Stored items

╭──

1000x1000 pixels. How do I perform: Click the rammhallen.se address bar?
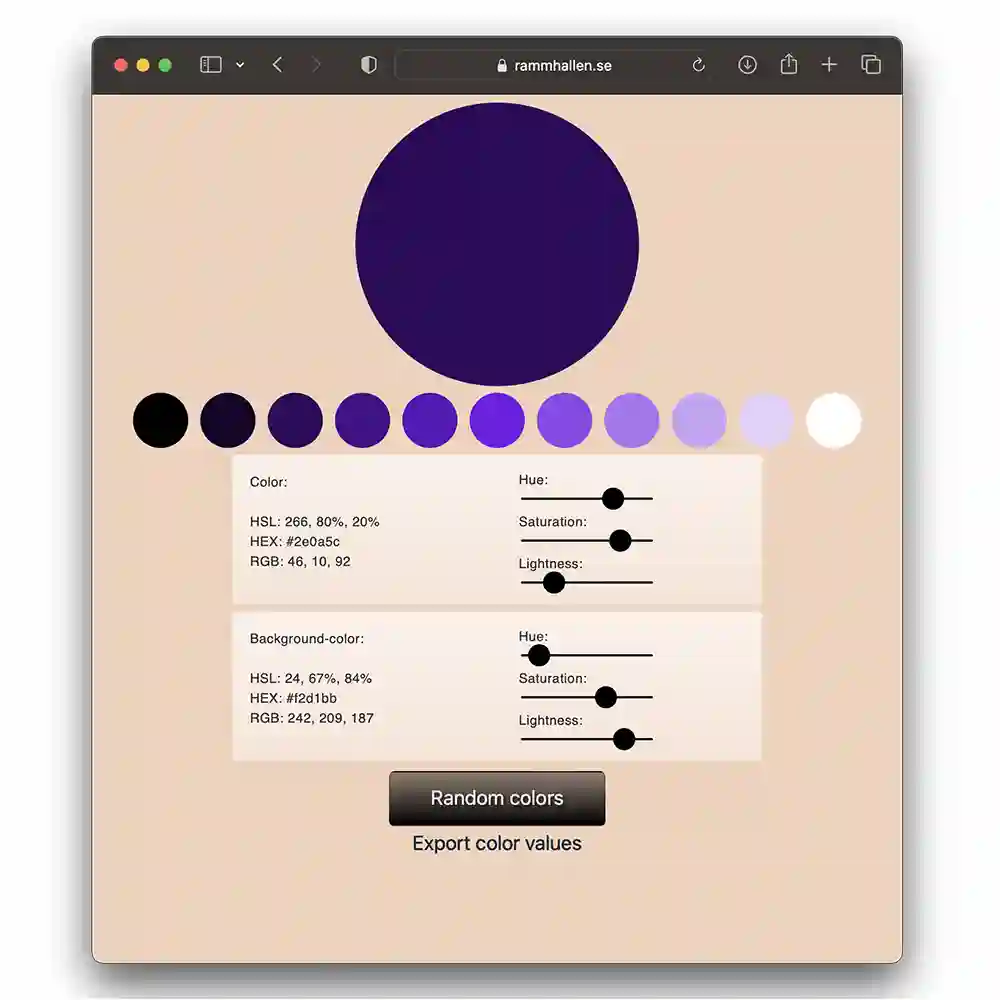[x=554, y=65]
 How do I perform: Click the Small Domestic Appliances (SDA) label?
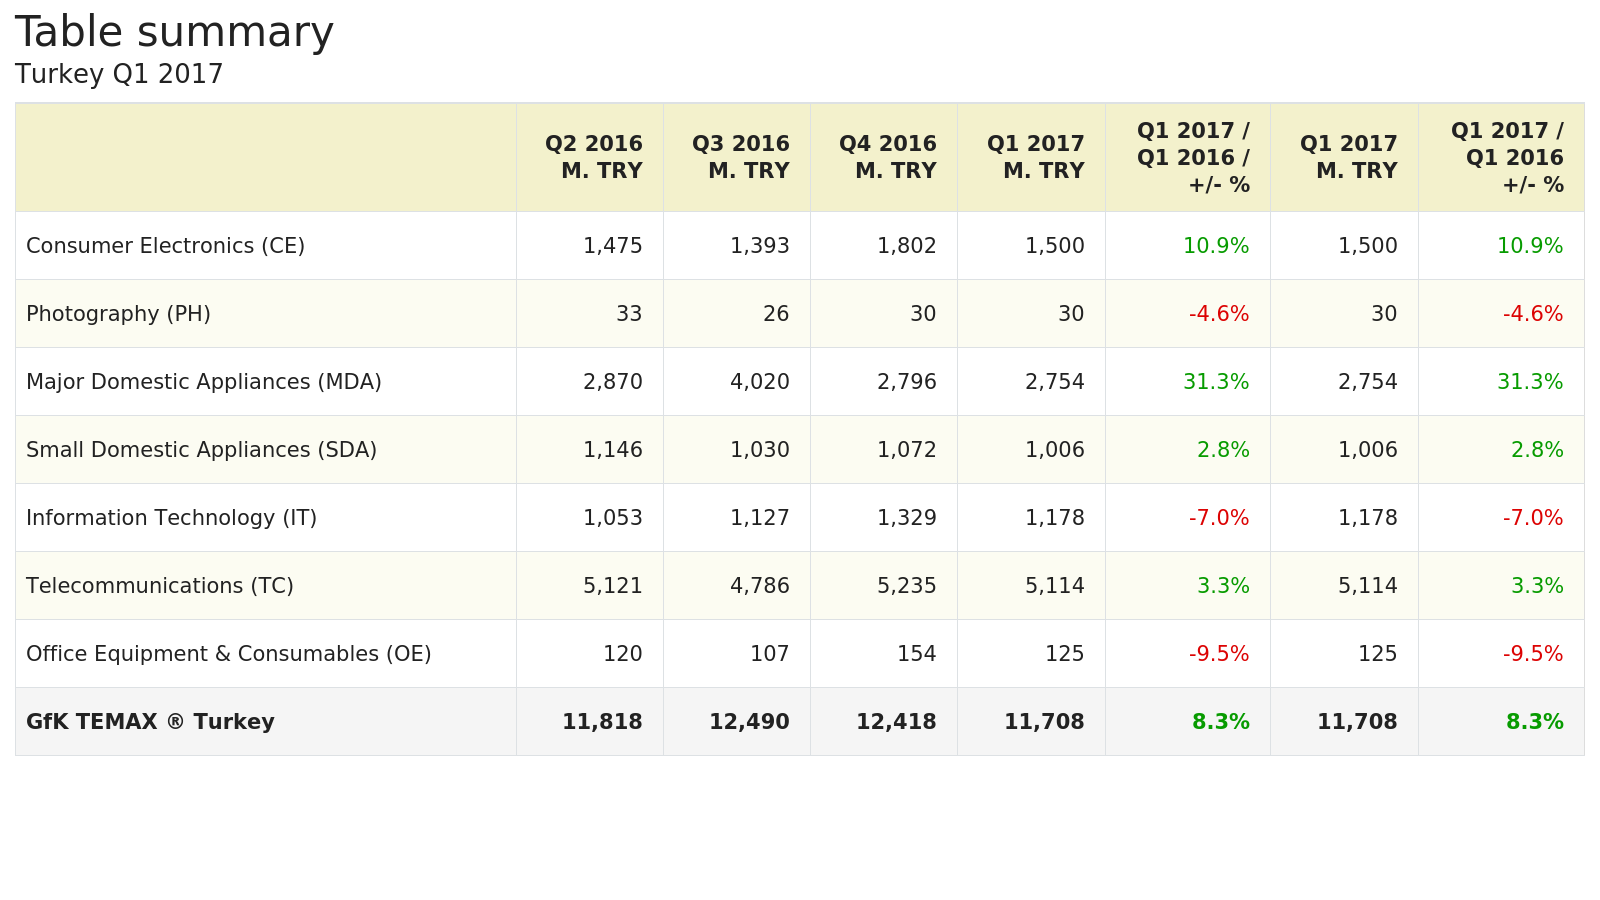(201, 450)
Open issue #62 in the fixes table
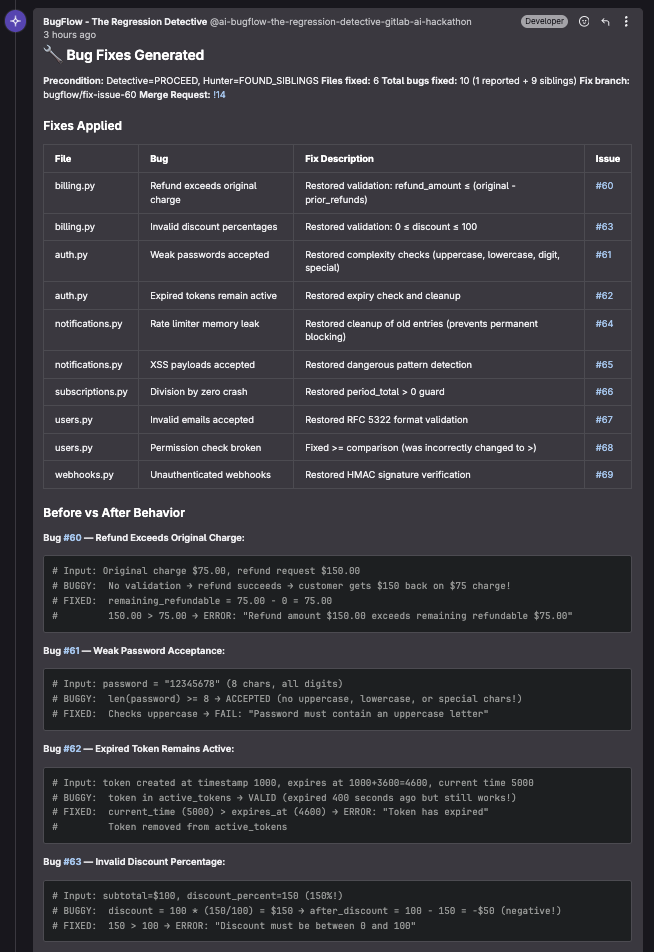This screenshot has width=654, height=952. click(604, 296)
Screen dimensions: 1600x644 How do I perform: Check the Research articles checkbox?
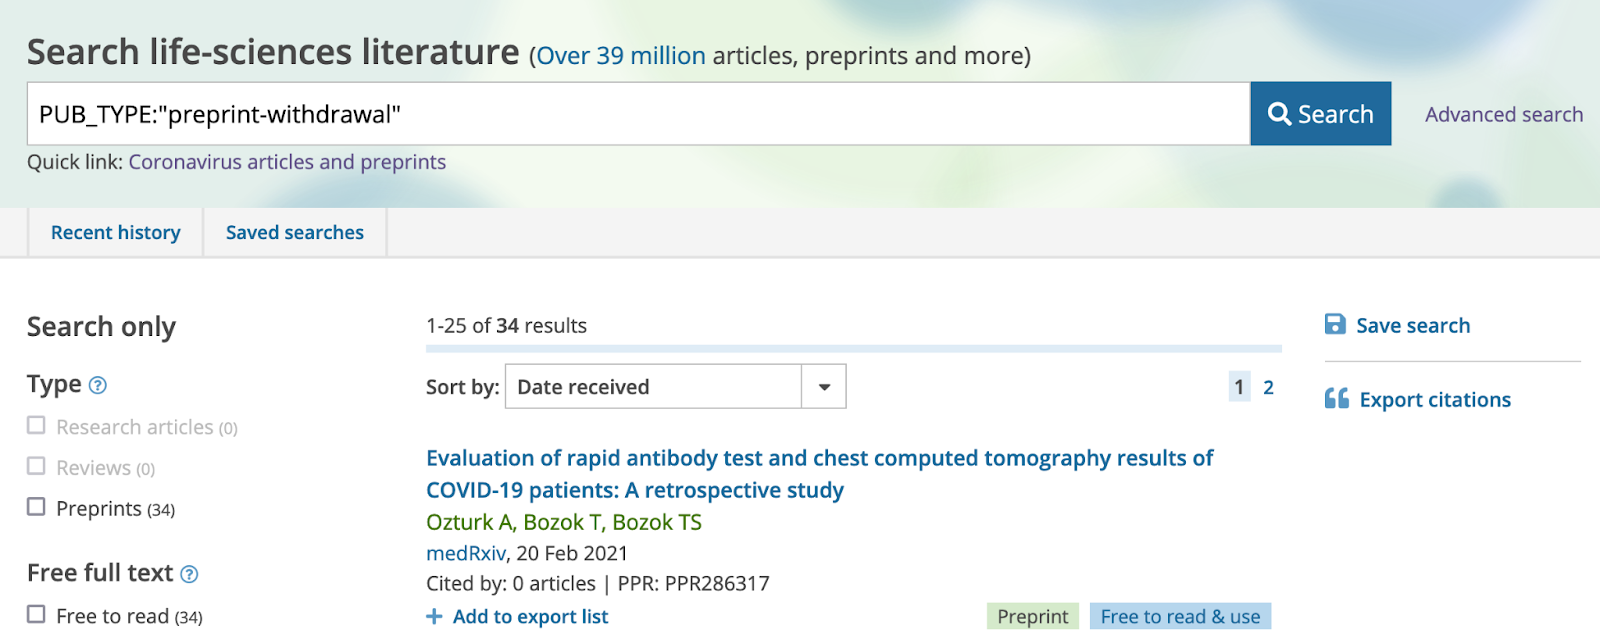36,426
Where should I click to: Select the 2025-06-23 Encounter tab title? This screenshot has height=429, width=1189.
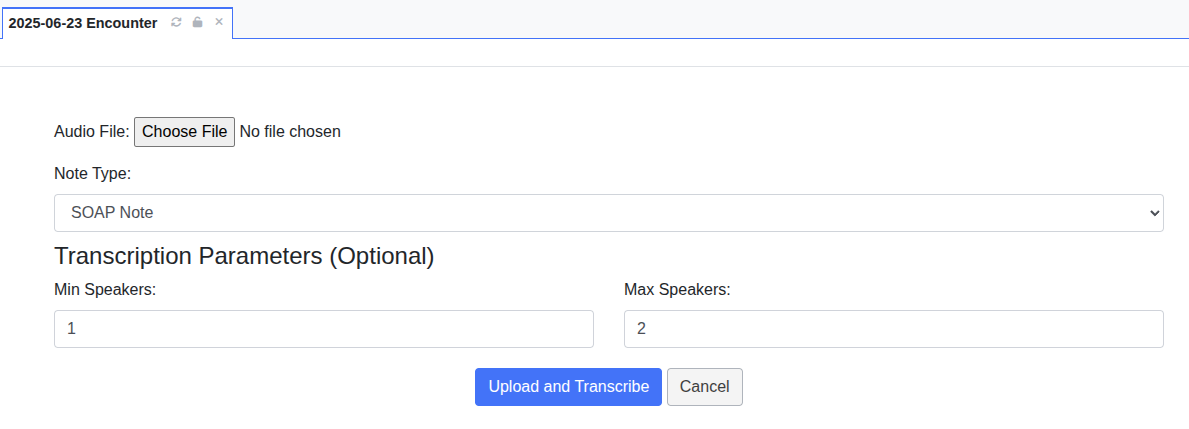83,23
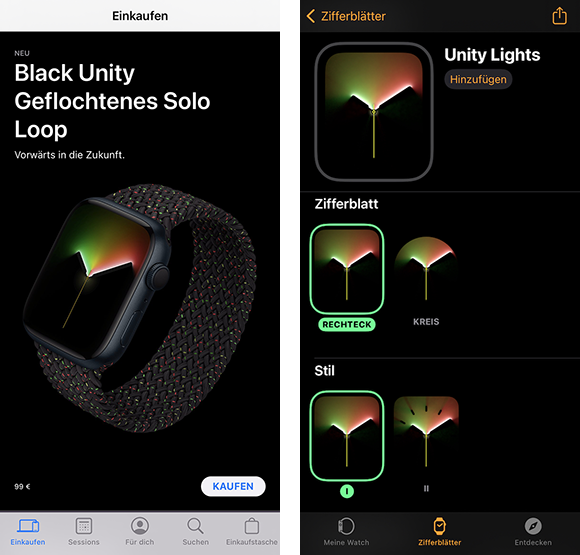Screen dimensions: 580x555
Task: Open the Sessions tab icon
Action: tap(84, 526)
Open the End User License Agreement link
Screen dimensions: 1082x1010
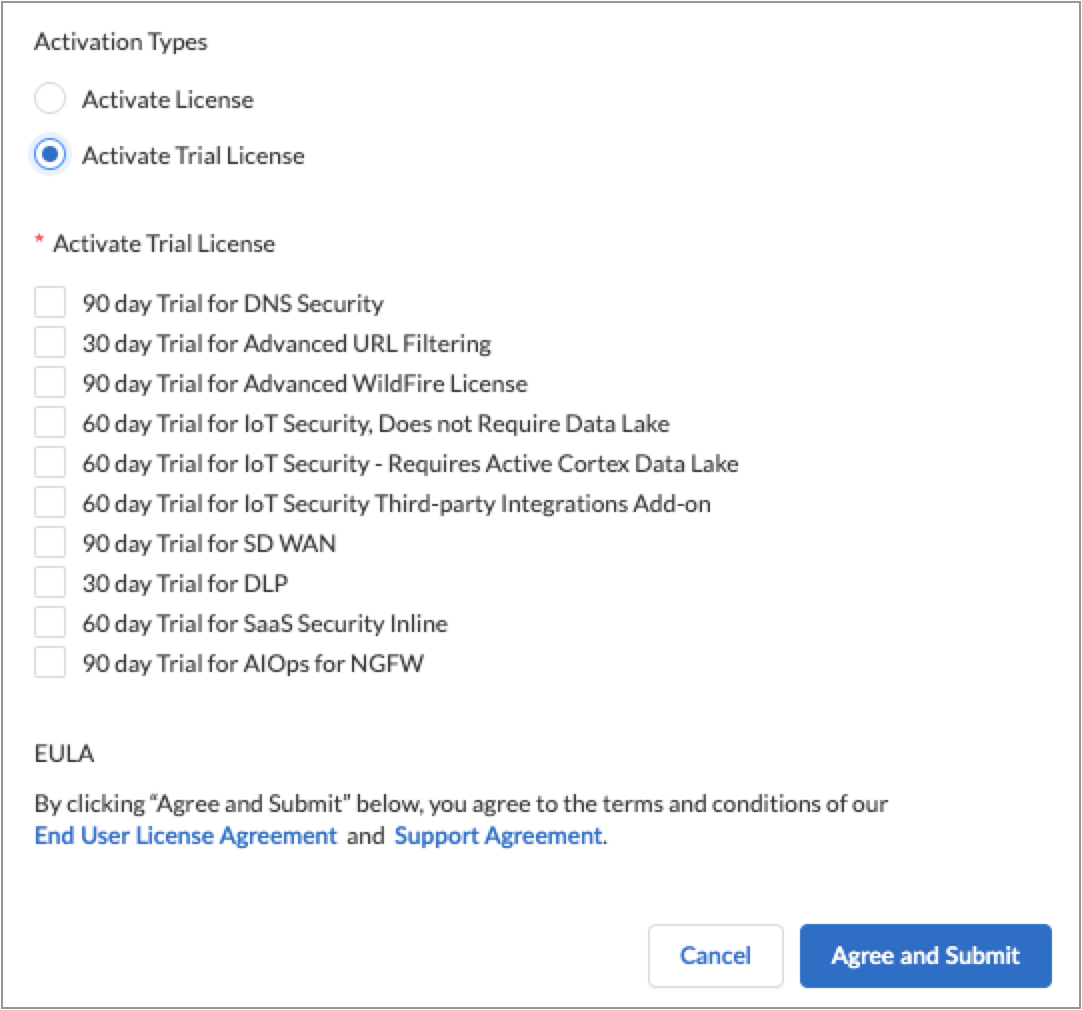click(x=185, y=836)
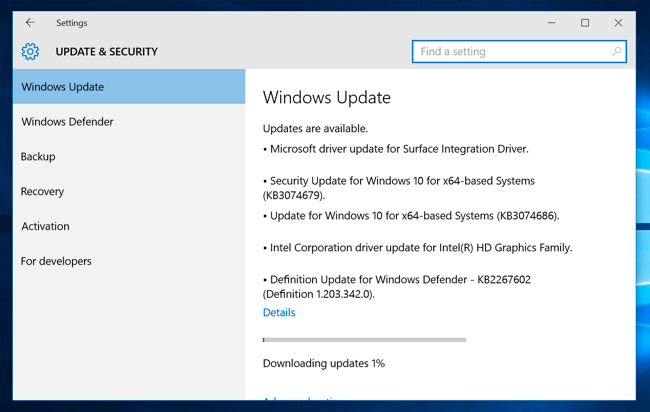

╰──

■ ABOUT THIS EXERCISE
Word for word, return the records shown above without their pictures.

■ REPLY
1000x1000 pixels. How do I perform: Click the rammhallen.se address bar?
[x=554, y=65]
 How do I perform: Click the Small Domestic Appliances (SDA) label?
(201, 450)
Open issue #62 in the fixes table
This screenshot has width=654, height=952. click(604, 296)
Screen dimensions: 1600x644 How do I perform: Check the Research articles checkbox?
36,426
Where should I click to: Select the 2025-06-23 Encounter tab title? This screenshot has height=429, width=1189.
83,23
Screen dimensions: 580x555
Task: Open the Sessions tab icon
Action: tap(84, 526)
Open the End User License Agreement link
Screen dimensions: 1082x1010
click(x=185, y=836)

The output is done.